### Task to complete
Where the data below has the string "PuTTY", return the whole line.
-------- Exercise material --------
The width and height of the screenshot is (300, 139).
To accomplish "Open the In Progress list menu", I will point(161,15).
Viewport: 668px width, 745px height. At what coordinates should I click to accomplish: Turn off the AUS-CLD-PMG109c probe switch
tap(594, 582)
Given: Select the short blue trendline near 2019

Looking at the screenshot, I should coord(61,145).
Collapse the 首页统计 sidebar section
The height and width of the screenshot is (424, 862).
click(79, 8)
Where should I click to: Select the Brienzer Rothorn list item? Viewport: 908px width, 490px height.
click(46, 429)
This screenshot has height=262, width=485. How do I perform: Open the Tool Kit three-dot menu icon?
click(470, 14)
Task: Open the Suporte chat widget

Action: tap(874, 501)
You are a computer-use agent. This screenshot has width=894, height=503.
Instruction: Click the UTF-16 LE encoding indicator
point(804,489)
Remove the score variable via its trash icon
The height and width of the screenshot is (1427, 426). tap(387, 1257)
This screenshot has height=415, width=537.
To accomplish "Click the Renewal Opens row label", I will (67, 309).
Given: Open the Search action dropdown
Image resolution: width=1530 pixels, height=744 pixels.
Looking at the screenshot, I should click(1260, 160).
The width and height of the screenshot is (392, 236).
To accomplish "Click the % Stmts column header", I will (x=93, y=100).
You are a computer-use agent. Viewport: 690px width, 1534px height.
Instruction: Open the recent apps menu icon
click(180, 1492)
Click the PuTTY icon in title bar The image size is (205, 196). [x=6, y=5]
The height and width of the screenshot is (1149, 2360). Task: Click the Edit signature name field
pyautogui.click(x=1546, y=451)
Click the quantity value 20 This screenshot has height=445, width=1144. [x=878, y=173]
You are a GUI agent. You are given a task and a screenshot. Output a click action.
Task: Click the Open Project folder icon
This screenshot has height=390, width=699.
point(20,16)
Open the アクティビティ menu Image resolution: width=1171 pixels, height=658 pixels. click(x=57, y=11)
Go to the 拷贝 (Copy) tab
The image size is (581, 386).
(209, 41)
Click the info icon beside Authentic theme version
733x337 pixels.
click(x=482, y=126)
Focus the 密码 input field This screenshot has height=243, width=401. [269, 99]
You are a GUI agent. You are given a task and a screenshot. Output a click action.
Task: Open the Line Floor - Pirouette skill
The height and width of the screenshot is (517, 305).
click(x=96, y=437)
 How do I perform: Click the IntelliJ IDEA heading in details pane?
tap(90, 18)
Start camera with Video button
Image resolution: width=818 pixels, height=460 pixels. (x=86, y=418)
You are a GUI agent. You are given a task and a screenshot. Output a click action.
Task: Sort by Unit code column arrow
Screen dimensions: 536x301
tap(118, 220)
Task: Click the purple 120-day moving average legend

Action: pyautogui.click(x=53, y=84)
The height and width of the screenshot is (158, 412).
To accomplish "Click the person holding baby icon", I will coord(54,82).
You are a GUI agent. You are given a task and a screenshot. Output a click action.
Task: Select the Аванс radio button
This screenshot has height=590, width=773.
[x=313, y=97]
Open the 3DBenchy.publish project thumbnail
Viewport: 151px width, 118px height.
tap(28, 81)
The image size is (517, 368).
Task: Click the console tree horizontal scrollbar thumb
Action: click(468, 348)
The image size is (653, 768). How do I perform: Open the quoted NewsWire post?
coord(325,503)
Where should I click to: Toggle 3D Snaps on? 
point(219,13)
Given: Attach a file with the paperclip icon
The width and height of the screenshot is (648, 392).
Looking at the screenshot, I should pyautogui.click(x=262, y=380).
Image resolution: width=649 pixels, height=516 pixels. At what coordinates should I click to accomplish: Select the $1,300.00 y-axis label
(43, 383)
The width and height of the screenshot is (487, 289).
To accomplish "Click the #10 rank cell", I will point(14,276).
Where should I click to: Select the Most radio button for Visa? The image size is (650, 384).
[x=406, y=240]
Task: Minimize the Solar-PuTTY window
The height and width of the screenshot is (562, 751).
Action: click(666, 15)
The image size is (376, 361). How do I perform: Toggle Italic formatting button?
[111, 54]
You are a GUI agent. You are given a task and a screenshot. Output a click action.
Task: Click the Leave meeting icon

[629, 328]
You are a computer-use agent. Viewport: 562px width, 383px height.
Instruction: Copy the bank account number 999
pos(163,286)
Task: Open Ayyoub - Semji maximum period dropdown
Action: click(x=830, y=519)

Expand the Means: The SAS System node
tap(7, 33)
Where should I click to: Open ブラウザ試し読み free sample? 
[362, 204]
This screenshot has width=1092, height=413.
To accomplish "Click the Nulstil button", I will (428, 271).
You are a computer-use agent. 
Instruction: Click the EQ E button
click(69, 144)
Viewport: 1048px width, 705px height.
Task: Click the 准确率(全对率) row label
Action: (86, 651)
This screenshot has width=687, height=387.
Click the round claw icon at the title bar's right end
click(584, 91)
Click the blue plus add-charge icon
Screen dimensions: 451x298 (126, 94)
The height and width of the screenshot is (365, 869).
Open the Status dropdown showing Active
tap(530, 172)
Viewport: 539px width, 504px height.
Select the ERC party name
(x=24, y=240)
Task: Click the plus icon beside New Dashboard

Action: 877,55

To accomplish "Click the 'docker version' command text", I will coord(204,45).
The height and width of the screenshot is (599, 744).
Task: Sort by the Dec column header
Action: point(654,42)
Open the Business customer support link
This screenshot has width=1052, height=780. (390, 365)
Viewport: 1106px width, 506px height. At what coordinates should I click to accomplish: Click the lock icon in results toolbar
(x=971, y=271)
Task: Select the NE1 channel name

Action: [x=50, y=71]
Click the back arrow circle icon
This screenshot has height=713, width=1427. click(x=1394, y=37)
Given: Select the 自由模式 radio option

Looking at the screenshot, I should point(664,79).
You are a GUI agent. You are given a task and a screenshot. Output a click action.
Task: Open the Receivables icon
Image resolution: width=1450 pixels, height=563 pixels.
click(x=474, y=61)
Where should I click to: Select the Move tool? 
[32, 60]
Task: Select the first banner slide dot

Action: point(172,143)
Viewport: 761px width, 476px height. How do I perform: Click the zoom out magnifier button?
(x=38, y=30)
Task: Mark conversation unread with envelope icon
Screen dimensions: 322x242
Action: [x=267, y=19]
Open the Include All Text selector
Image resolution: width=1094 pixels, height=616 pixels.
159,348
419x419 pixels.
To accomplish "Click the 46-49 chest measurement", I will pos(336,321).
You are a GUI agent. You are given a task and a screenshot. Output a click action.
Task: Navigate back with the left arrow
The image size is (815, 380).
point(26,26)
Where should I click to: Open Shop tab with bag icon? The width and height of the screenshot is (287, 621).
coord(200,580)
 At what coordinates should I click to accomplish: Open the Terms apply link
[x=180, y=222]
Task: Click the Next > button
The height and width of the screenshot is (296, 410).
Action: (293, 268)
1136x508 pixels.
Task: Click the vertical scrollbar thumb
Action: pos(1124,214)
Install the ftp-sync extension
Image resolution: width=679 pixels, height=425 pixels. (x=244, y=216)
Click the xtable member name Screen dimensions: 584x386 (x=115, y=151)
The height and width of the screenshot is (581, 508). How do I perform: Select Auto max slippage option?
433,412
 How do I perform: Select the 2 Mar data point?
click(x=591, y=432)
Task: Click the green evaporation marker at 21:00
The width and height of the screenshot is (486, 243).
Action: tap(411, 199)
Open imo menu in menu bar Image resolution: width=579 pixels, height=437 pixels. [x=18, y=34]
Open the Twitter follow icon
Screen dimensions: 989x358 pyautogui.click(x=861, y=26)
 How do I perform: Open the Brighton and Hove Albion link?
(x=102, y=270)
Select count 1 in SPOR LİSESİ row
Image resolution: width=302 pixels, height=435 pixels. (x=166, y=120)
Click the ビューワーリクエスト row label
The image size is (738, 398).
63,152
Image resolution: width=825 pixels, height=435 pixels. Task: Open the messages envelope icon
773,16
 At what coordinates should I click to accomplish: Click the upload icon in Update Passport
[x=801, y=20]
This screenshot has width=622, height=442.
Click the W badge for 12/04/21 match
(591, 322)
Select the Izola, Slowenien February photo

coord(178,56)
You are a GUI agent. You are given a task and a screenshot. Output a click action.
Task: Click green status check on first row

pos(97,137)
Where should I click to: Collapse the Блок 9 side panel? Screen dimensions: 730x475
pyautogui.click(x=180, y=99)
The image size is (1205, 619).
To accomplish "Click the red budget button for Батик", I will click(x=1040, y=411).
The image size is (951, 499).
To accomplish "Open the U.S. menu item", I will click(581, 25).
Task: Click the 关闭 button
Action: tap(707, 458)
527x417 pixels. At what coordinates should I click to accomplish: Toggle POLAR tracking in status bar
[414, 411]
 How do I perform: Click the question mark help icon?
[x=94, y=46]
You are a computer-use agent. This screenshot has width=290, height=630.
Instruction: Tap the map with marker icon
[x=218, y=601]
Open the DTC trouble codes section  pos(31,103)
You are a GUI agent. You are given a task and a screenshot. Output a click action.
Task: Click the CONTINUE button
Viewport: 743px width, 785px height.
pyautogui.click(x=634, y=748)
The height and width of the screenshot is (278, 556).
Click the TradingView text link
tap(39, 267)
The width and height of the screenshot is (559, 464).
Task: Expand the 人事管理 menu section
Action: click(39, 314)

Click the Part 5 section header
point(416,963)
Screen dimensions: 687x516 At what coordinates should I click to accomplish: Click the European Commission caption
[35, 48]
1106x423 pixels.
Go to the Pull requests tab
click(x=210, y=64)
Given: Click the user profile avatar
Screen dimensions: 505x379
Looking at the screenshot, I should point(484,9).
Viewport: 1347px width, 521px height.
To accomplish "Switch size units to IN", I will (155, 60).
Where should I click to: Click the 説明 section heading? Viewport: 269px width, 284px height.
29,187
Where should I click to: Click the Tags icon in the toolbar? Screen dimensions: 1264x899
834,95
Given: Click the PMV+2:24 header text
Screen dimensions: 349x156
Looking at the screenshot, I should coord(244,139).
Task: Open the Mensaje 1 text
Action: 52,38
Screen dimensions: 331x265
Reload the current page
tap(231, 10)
--------
### Reply to the exercise
Click the PuTTY icon in title bar The image size is (205, 196). [x=6, y=5]
Task: Minimize the Solar-PuTTY window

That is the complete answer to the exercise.